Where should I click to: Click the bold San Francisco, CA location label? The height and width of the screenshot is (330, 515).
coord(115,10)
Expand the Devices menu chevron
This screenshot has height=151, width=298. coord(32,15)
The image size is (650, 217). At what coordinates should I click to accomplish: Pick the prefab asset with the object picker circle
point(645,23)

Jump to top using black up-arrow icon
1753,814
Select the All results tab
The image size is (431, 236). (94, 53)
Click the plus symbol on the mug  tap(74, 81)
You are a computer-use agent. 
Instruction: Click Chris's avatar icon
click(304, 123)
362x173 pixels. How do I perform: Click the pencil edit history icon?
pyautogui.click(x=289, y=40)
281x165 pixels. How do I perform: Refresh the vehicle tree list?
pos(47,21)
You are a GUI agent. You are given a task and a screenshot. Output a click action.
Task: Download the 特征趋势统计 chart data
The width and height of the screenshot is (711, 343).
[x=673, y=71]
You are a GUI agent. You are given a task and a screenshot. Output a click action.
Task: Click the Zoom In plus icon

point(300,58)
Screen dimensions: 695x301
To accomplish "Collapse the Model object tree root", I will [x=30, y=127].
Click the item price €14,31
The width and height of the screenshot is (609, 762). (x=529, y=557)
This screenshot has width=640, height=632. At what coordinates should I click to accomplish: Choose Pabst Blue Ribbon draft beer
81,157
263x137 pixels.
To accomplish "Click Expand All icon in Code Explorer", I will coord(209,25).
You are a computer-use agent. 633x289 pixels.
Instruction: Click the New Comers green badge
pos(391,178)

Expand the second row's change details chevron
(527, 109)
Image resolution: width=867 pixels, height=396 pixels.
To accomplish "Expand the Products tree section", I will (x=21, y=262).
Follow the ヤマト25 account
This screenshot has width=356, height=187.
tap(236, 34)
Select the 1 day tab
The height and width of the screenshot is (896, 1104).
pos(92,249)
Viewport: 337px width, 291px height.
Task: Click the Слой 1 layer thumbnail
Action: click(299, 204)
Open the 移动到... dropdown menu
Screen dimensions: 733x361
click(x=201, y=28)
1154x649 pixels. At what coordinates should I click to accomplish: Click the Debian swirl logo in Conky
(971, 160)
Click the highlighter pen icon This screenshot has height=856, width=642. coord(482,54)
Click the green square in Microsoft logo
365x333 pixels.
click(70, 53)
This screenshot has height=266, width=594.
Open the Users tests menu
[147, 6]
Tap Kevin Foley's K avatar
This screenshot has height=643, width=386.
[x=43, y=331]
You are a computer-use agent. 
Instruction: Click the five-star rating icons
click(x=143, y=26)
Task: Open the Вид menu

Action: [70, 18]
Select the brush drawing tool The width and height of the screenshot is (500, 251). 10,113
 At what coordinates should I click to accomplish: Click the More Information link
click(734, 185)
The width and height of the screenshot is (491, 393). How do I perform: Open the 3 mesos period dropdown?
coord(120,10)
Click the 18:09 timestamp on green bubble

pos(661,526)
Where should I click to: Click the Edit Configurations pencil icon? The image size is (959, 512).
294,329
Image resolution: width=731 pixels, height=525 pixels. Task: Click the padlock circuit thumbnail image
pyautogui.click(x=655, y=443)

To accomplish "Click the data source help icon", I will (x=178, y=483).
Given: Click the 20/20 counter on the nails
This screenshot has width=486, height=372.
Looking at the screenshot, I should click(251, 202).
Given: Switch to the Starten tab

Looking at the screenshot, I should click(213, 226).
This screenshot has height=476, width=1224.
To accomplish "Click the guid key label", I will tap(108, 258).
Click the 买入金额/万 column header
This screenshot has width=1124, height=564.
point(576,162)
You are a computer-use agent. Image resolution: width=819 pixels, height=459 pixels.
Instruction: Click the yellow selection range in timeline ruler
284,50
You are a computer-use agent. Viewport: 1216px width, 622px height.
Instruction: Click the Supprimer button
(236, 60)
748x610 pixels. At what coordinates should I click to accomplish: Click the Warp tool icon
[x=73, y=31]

_____

From the records above, extract every entry verbatim.

Where should I click to: Click the bold San Francisco, CA location label? The height and width of the screenshot is (330, 515).
coord(115,10)
Expand the Devices menu chevron
This screenshot has height=151, width=298. coord(32,15)
The image size is (650, 217). At what coordinates should I click to accomplish: Pick the prefab asset with the object picker circle
point(645,23)

Jump to top using black up-arrow icon
1753,814
Select the All results tab
The image size is (431, 236). (94, 53)
Click the plus symbol on the mug  tap(74, 81)
You are a computer-use agent. 
Instruction: Click Chris's avatar icon
click(304, 123)
362x173 pixels. How do I perform: Click the pencil edit history icon?
pyautogui.click(x=289, y=40)
281x165 pixels. How do I perform: Refresh the vehicle tree list?
pos(47,21)
You are a GUI agent. You are given a task and a screenshot. Output a click action.
Task: Download the 特征趋势统计 chart data
The width and height of the screenshot is (711, 343).
[x=673, y=71]
You are a GUI agent. You are given a task and a screenshot. Output a click action.
Task: Click the Zoom In plus icon

point(300,58)
Screen dimensions: 695x301
To accomplish "Collapse the Model object tree root", I will [x=30, y=127].
Click the item price €14,31
The width and height of the screenshot is (609, 762). (x=529, y=557)
This screenshot has width=640, height=632. At what coordinates should I click to accomplish: Choose Pabst Blue Ribbon draft beer
81,157
263x137 pixels.
To accomplish "Click Expand All icon in Code Explorer", I will coord(209,25).
You are a computer-use agent. 633x289 pixels.
Instruction: Click the New Comers green badge
pos(391,178)

Expand the second row's change details chevron
(527, 109)
Image resolution: width=867 pixels, height=396 pixels.
To accomplish "Expand the Products tree section", I will (x=21, y=262).
Follow the ヤマト25 account
This screenshot has width=356, height=187.
tap(236, 34)
Select the 1 day tab
The height and width of the screenshot is (896, 1104).
pos(92,249)
Viewport: 337px width, 291px height.
Task: Click the Слой 1 layer thumbnail
Action: click(299, 204)
Open the 移动到... dropdown menu
Screen dimensions: 733x361
click(x=201, y=28)
1154x649 pixels. At what coordinates should I click to accomplish: Click the Debian swirl logo in Conky
(971, 160)
Click the highlighter pen icon This screenshot has height=856, width=642. coord(482,54)
Click the green square in Microsoft logo
365x333 pixels.
click(70, 53)
This screenshot has height=266, width=594.
Open the Users tests menu
[147, 6]
Tap Kevin Foley's K avatar
This screenshot has height=643, width=386.
[x=43, y=331]
You are a computer-use agent. 
Instruction: Click the five-star rating icons
click(x=143, y=26)
Task: Open the Вид menu

Action: [70, 18]
Select the brush drawing tool The width and height of the screenshot is (500, 251). 10,113
 At what coordinates should I click to accomplish: Click the More Information link
click(734, 185)
The width and height of the screenshot is (491, 393). How do I perform: Open the 3 mesos period dropdown?
coord(120,10)
Click the 18:09 timestamp on green bubble

pos(661,526)
Where should I click to: Click the Edit Configurations pencil icon? The image size is (959, 512).
294,329
Image resolution: width=731 pixels, height=525 pixels. Task: Click the padlock circuit thumbnail image
pyautogui.click(x=655, y=443)

To accomplish "Click the data source help icon", I will (x=178, y=483).
Given: Click the 20/20 counter on the nails
This screenshot has width=486, height=372.
Looking at the screenshot, I should click(251, 202).
Given: Switch to the Starten tab

Looking at the screenshot, I should click(213, 226).
This screenshot has height=476, width=1224.
To accomplish "Click the guid key label", I will tap(108, 258).
Click the 买入金额/万 column header
This screenshot has width=1124, height=564.
point(576,162)
You are a computer-use agent. Image resolution: width=819 pixels, height=459 pixels.
Instruction: Click the yellow selection range in timeline ruler
284,50
You are a computer-use agent. Viewport: 1216px width, 622px height.
Instruction: Click the Supprimer button
(236, 60)
748x610 pixels. At what coordinates should I click to accomplish: Click the Warp tool icon
[x=73, y=31]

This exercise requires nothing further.